***** PROVIDED ENTRIES
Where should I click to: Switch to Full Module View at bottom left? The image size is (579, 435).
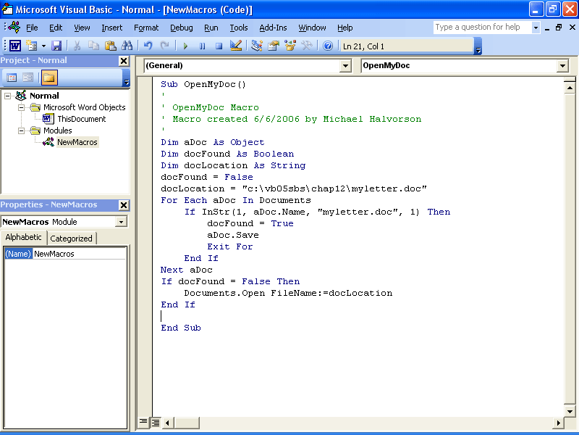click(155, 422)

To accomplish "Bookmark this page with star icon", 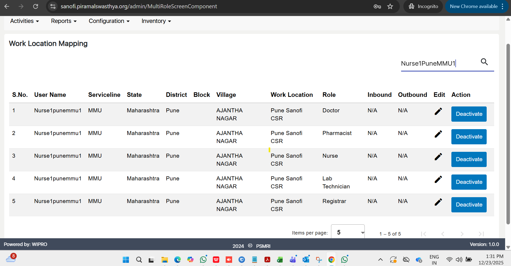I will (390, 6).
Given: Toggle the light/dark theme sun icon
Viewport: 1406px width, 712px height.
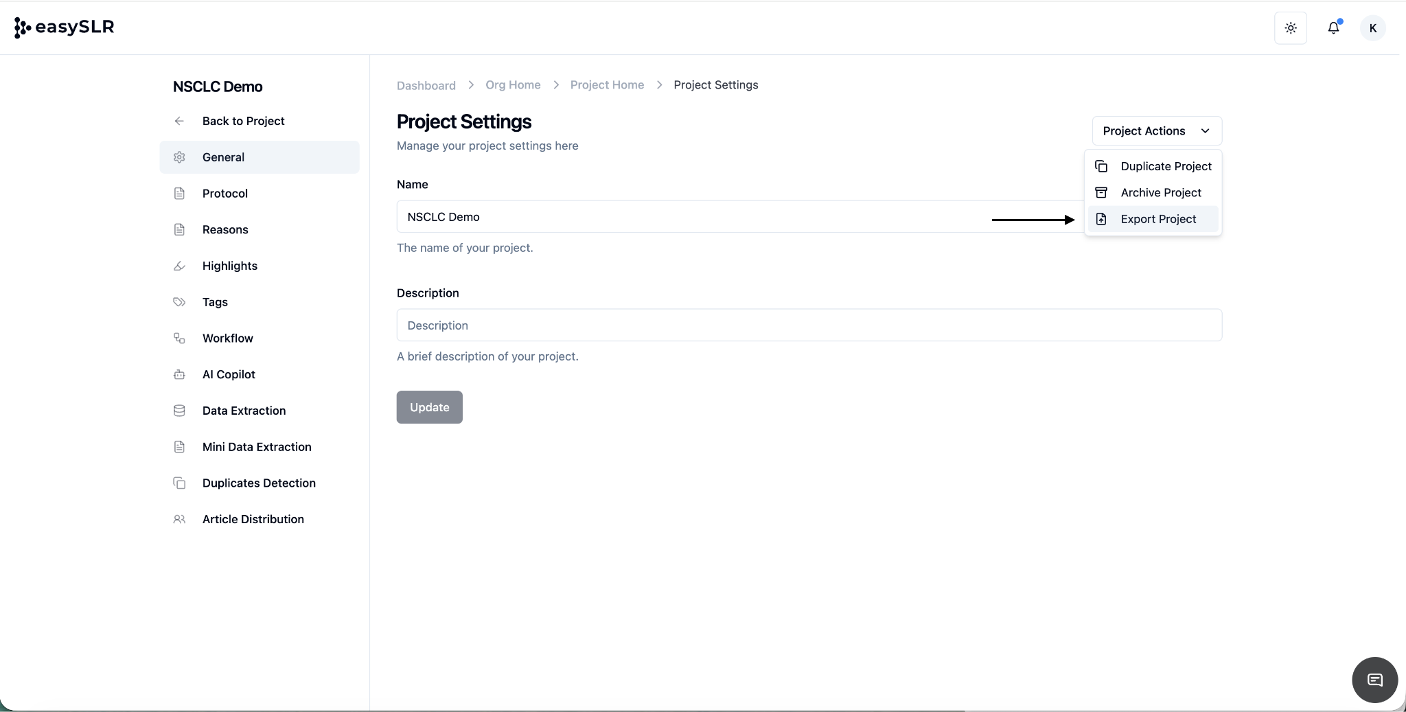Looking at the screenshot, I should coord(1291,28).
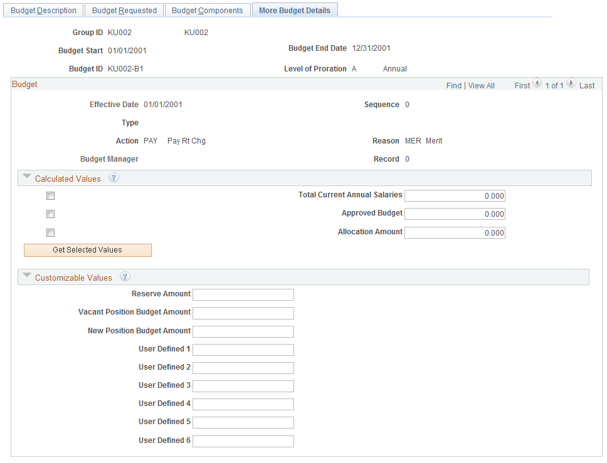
**********
- **CHALLENGE**
Recast the lines of the records from the line containing "Given: Toggle the light/dark theme sun icon" through the end of the records as a JSON list of strings, one string per line, omitting blank lines and leaving out the pictures.

- **WRITTEN RESPONSE**
[
  "Given: Toggle the light/dark theme sun icon",
  "Viewport: 1406px width, 712px height.",
  "Looking at the screenshot, I should coord(1291,28)."
]